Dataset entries
========================

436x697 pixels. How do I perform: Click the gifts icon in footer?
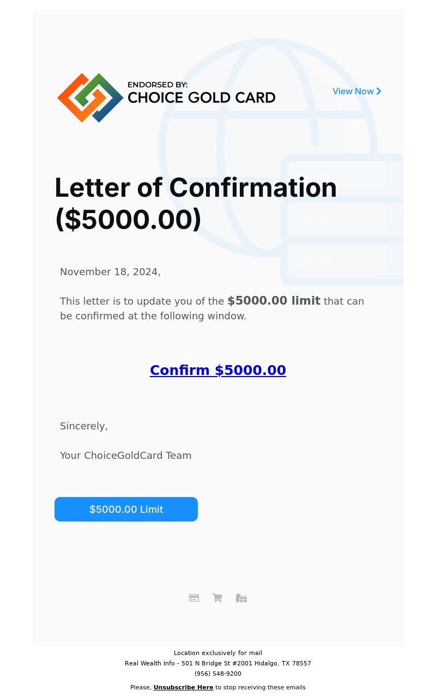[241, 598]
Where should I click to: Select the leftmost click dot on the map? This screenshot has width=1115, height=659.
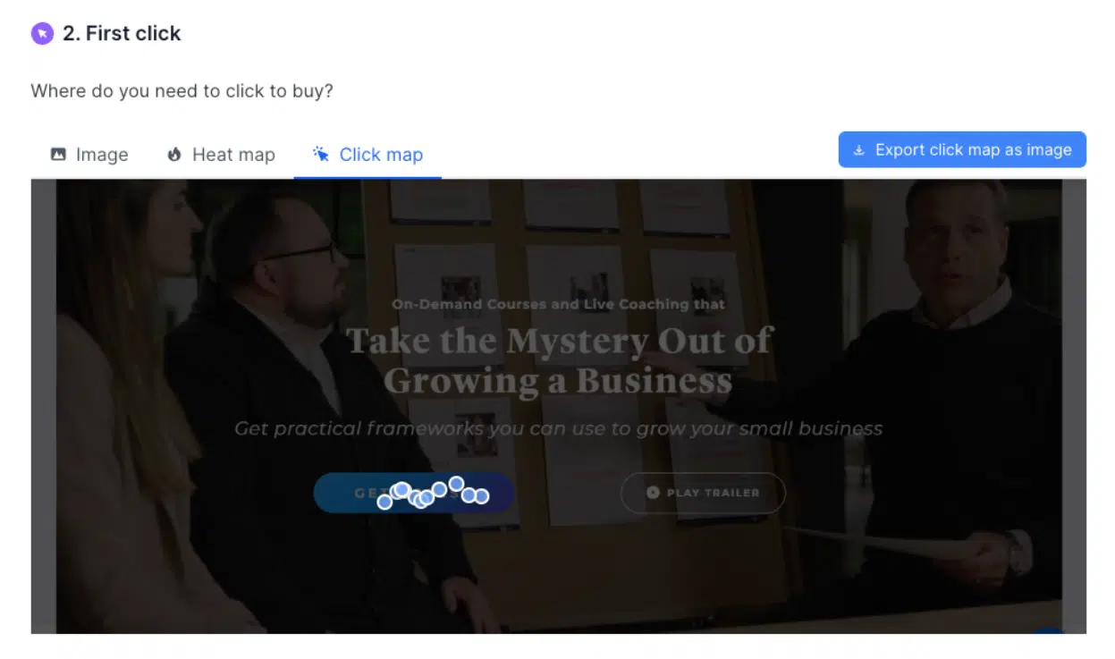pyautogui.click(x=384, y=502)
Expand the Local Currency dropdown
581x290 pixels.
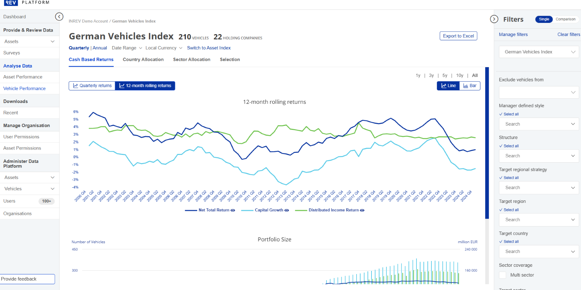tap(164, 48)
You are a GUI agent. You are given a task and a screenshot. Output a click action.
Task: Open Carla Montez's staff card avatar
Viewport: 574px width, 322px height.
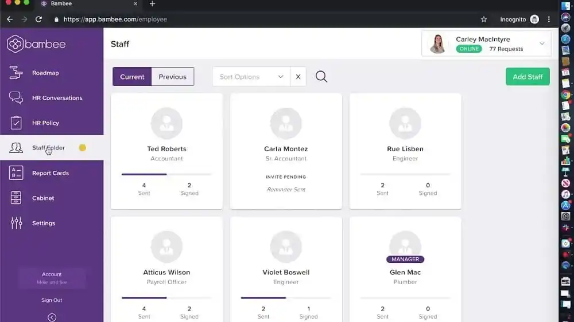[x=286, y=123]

========================

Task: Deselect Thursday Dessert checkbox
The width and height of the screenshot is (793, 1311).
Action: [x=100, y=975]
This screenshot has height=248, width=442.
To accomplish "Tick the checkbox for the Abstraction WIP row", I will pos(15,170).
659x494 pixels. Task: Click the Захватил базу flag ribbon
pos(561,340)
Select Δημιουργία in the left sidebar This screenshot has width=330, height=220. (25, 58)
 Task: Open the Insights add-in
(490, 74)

========================

## [EXERCISE PROMPT]
Which lines of the records above hold the word "checkbox"? Copy each of them.

## [ANSWER TO THIS TASK]
Task: Deselect Thursday Dessert checkbox
To accomplish "Tick the checkbox for the Abstraction WIP row", I will pos(15,170).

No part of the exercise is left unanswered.